Corporate culture and its recognition as an important factor in the success of an organisation have come a long way in recent years.
More and more companies are paying attention to their culture, trying to improve it and make it understood by their employees and all stakeholders. Nevertheless, the concept still remains a mystery to most business leaders.
The larger the company, the more difficult it is to have the culture recognised and shared within the entire organisation. Before attempting to initiate a change process in your company, it is necessary to understand that a healthy culture is based on the virtuous combination of the values and vision of those who lead it and the personality of all the resources that make up the organisation.
Let us begin by taking a look at the role of leaders.
The executive team defines most of the strategic decisions and directions to be taken very often neglecting the culture.
A laissez-faire approach and the lack of a culture-focused strategic plan bury the possibility of creating a common cultural identity. Similarly, an organisation that believes it has multiple cultural identities is, in reality, not identifiable with any of them.
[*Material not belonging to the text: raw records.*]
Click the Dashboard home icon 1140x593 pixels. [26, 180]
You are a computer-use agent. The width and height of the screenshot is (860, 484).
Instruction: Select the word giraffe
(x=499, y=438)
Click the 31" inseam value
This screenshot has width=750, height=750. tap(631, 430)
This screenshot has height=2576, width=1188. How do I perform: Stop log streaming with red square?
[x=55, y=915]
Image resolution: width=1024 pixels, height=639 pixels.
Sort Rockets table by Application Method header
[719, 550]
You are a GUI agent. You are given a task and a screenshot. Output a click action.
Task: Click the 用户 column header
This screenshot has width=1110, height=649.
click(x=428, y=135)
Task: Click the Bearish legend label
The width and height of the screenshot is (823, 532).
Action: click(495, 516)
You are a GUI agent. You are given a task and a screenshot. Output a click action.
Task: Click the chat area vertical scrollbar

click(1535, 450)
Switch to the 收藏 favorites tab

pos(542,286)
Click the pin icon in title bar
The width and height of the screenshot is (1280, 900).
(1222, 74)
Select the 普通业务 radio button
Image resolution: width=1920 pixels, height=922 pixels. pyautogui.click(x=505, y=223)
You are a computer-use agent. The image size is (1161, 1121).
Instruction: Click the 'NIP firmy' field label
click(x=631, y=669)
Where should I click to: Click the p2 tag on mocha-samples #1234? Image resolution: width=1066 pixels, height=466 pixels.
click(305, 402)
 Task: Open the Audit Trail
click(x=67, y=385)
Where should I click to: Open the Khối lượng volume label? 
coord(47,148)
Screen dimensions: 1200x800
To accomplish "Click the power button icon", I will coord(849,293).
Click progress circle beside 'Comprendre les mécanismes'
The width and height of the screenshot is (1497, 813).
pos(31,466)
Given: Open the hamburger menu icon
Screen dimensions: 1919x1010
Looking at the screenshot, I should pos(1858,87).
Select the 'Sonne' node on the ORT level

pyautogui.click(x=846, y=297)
In fact, in companies without an ad hoc strategic plan, each department develops attitudes and practices according to its own standards and whims, creating sub-cultures and thus giving rise to a coexistence of different realities that leads to an abyss.
So, culture cannot and must not be left to chance but needs a plan.
And what role do the other resources play?
Having analysed the role of the executive team, let us focus on the importance of other resources and their role.
When the culture is governed by a small group of people tends to be inauthentic: instead of being a true reflection of the vast majority of the corporate population, it is reduced to being a mirror of a few individuals who are often far removed from the day-to-day business of the company.
In order for cultural change to work, it is necessary for the whole team to believe in the culture, in the path it shows. The higher the level of involvement of leaders, the higher the rate of acceptance of change by the rest of the resources.
A rigid culture dictated by a select few does not allow for innovation at all levels and deprives employees of the creative and contributory space that makes them feel like important pawns in the organisation. It is therefore important to ask them for feedback so that participate in the construction of the new direction and are therefore more likely to accept it.
Just like a business in general, culture corresponds to a balance between art and scienceThe magic formula ultimately lies in the balance between the involvement of all employees and the philosophical beliefs of the leaders.